Just as a comparison, I want to look at WWII movies such as Schindler’s List, Saving Private Ryan, or—more recently, Valkyrie, War Horse, and Fury. Some of these movies portray every German and every Nazi as pure evil. Was that true? Honestly, as the other half of the movies portray, no. Not all Germans were Nazi’s, and not all Nazi’s were particularly happy about being Nazi’s. But in this case, everybody’s white and there aren’t any Nazi’s around who are going to do anything about it, so nobody cares. Also, the crimes perpetrated by the Nazi’s were horrific, so justifying anyone who belonged to that party is tricky.
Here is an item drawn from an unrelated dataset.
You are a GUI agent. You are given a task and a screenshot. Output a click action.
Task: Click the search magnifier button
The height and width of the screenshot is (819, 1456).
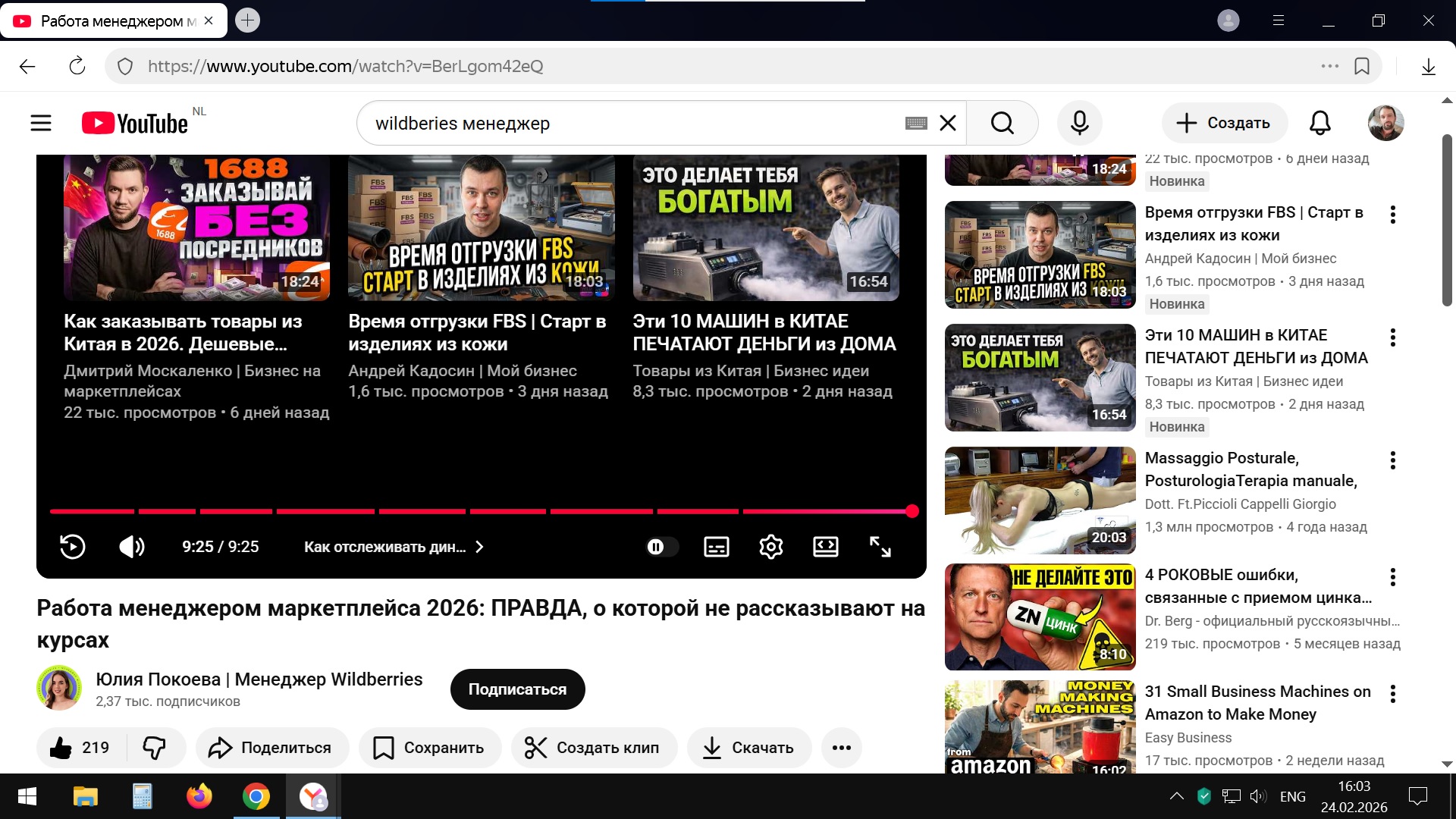click(1002, 123)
PLEASE NOTE: I’m not equating the wars in Iraq and Afghanistan with WWII, and I’m not equating Islamophobia with racism against blacks. What I’m essentially trying to say here is any form of racism is bad—against African Americans, Muslims, whites—literally anybody. Both of these films show racism differently, and they are each just one interpretation of events.

The Academy’s response to the films is not necessarily the display of racism that everyone wants it to be. Is the Academy racist? I don’t think so. Are they sexist? Absolutely. Did that impact this year’s race? Probably a bit—DuVernay definitely should have been nominated, but as for Oyelowo, I think he just got edged out. A ton of great performances—such as Jake Gyllenhaal in Nightcrawler or Ralph Fiennes in the Grand Budapest Hotel—simply got edged out. In the latter two cases, though, race can not be seen as a “cause” of them missing out on a nomination—in Oyelowo’s case, it can be, and so it is (something Oyelowo himself has called ridiculous).

People like to stand behind their causes, and these two films have come to represent huge social movements. With Selma, it’s basically that racism is still prevalent in out society; with American Sniper, it’s either “war is great” or “we should never have been there in the first place.” The movies are obviously very different, but if you go in with an open mind—they are, after all, only movies—both are well-done, well-acted, moving, and entertaining.